Sofra ve yemek kültürü, bir milletin kimliğini yansıtan öğeler arasında bulunuyor.
Anadolu, Selçuklu ve Osmanlı geçmişine dayanan Türk mutfak kültürü ise dünyanın en zengin mutfakları arasında yer alıyor.
Bu kültüre yönelik ilginin son yıllarda arttığı görülüyor.
Dizi ve film setlerinin Gaziantep, Hatay, Mardin, Kahramanmaraş ve Trabzon gibi kentlere taşınmasının, yöresel mutfaklara duyulan merakın artmasına katkı sağladığı yorumları yapılıyor.
Aynı şekilde Selçuklu ve Osmanlı dönemini yansıtan tarihi yapımların da saray ve halk mutfağına ilgiyi tetiklediğini düşünenler de var.
Gastronomi alanındaki uzmanlara, dizi ve filmlerin genel anlamda Türk mutfağına ve yöresel lezzetlere duyulan ilgiyi artırıp artırmadığını sorduk.
Şahin: Dizilerin gastronomi alanındaki etkileri küçümsenemez
Gastronomi yazarı ve program yapımcısı Adnan Şahin'e göre özellikle son yıllarda sosyal medyaya ilginin artmasıyla görsel medyanın bireyler üzerindeki etkisi azalsa da televizyon yapımları hala önemli bir yer tutuyor.

--- --- ---

[Görevler]:
1. Türk mutfağı hakkındaki metinde geçen "Anadolu, Selçuklu ve Osmanlı geçmişine dayanan Türk mutfak kültürü ise dünyanın en zengin mutfakları arasında yer alıyor." cümlesini İngilizceye çevirin.
2. Türk mutfağı hakkındaki metinden, "Gastronomi alanındaki uzmanlara, dizi" sözcüklerini içeren yerle açılıp "bir yer tutuyor." ile kapanan bölümü hiç değiştirmeden geri verin.
Kayıtlar, Türk mutfağı hakkındaki metinden ayrı bir malzemedir.

--- --- ---

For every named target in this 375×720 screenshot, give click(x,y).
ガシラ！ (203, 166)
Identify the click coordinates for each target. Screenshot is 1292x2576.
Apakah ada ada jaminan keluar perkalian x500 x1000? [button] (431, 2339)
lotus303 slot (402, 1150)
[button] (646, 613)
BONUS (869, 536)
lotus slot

--- --- ---

[Beklenen Sonuçlar]:
1. Turkish culinary culture, which is rooted in an Anatolian, Seljuk and Ottoman past, is among the richest cuisines in the world.

2.
Gastronomi alanındaki uzmanlara, dizi ve filmlerin genel anlamda Türk mutfağına ve yöresel lezzetlere duyulan ilgiyi artırıp artırmadığını sorduk.
Şahin: Dizilerin gastronomi alanındaki etkileri küçümsenemez
Gastronomi yazarı ve program yapımcısı Adnan Şahin'e göre özellikle son yıllarda sosyal medyaya ilginin artmasıyla görsel medyanın bireyler üzerindeki etkisi azalsa da televizyon yapımları hala önemli bir yer tutuyor.